Run this drill monthly. The ten minutes it takes could save you days of rebuilding.
## Recovery Time Objectives by Backup Method
Not all backup approaches deliver the same recovery speed:
### Local Archive Backup (manual scripts)
- **Recovery time:** Hours to days
- **Risk:** Backup may be on the same dead machine
- **Best for:** Accidental deletion, config corruption
- **Worst for:** Machine failure, catastrophic loss
### Cloud Storage (manual upload)
- **Recovery time:** Hours
- **Risk:** Manual process, may be outdated, usually unencrypted
- **Best for:** Machine replacement with planning time
- **Worst for:** Emergency recovery when you need speed
### Encrypted Cloud Backup (automated)
- **Recovery time:** Minutes
- **Risk:** Requires passphrase, depends on service availability
- **Best for:** All five failure scenarios
- **Worst for:** Scenarios where the backup service is also down (rare)
## Building Your Recovery Checklist
Every AI agent operator should have a written recovery checklist. Here is the template:
```
## Agent Disaster Recovery Checklist
### Before Disaster (Preparation)
- [ ] Backup running on automated schedule
- [ ] Last restore drill completed: [DATE]
- [ ] Backup passphrase stored in password manager
- [ ] Recovery target machine identified
- [ ] Recovery procedure tested on target machine
### During Disaster (Response)
- [ ] Identify failure scenario (deletion, corruption, hardware, catastrophic)
- [ ] Determine recovery target (same machine, new machine, clean install)
- [ ] Pull latest backup
- [ ] Verify backup integrity before restoring
- [ ] Restore to temporary location first
### After Disaster (Verification)
- [ ] Agent starts successfully from restored state
- [ ] Memory loads correctly
- [ ] Cron jobs are active
- [ ] Credentials work (test one API call)
- [ ] Run a full restore drill to confirm
```
Keep this checklist in a place that survives the disaster. A password manager note, a cloud document, or a printed copy. Not on the machine that might die.
## How Keep My Claw Fits Into Your Recovery Plan
[Keep My Claw](https://keepmyclaw.com) handles the hardest parts of agent disaster recovery automatically:
- **Automated scheduling.** Backups run on a cron schedule without manual intervention. No remembering to run scripts.
- **Client-side encryption.** Your passphrase never leaves your machine. Encrypted snapshots are useless to anyone without it.
- **Off-machine storage.** Backups live in Cloudflare R2, a separate data center from your agent. Your machine can disappear and the backup survives.
- **Restore drills.** Restore into `/tmp/keepmyclaw-restore-check` to prove recovery works without touching your live workspace. This is built in, not an extra step.

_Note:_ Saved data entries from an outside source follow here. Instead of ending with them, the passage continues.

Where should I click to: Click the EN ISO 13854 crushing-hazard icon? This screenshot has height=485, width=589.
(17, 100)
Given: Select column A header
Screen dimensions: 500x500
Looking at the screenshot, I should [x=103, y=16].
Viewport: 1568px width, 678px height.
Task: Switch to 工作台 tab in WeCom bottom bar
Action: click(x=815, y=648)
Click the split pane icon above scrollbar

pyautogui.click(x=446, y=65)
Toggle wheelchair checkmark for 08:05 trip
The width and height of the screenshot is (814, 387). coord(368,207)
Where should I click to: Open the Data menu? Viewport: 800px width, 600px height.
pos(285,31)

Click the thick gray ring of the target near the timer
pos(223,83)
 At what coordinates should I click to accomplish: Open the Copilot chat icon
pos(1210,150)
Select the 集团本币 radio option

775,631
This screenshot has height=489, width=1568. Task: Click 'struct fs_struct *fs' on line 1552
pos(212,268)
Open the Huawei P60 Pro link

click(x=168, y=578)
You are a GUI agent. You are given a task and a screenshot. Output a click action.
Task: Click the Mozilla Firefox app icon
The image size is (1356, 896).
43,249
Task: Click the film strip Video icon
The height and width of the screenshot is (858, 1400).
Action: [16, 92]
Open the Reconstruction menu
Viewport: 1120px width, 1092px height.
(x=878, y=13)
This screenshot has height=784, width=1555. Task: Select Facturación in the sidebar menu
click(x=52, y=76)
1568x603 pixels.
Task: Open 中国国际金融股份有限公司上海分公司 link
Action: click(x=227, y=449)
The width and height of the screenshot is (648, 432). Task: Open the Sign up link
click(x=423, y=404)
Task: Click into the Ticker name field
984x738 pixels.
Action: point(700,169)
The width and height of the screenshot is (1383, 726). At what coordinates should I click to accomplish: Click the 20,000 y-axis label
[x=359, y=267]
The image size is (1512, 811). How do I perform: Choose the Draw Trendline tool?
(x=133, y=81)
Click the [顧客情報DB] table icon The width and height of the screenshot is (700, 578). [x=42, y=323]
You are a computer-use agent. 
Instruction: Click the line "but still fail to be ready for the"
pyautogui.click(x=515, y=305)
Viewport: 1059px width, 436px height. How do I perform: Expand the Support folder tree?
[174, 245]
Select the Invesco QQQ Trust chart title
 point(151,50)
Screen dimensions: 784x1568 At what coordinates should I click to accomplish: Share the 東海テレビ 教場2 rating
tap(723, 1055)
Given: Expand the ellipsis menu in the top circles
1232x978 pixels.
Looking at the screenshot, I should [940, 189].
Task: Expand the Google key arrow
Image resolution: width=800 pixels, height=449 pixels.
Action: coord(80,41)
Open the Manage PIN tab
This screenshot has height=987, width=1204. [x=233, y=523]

- **One-command restore.** Pull your encrypted backup to any machine, decrypt with your passphrase, and your agent is running with full state.
Install via ClawHub:
```bash
clawhub install keepmyclaw
```
Then tell your agent to set up scheduled backups. First encrypted backup usually lands within minutes.
**Pricing:** $5/month or $19/year. One subscription covers up to 100 agents. Cancel anytime, encrypted backups stay available for 30 days.
## The Cost of No Plan
Operators without a disaster recovery plan fall into two groups: those who have lost agent state and those who will. The first group learned the hard way. The second group is on borrowed time.
The question is not whether a disaster will happen. Hardware fails. Disks die. Mistakes get made. The question is whether your agent survives it.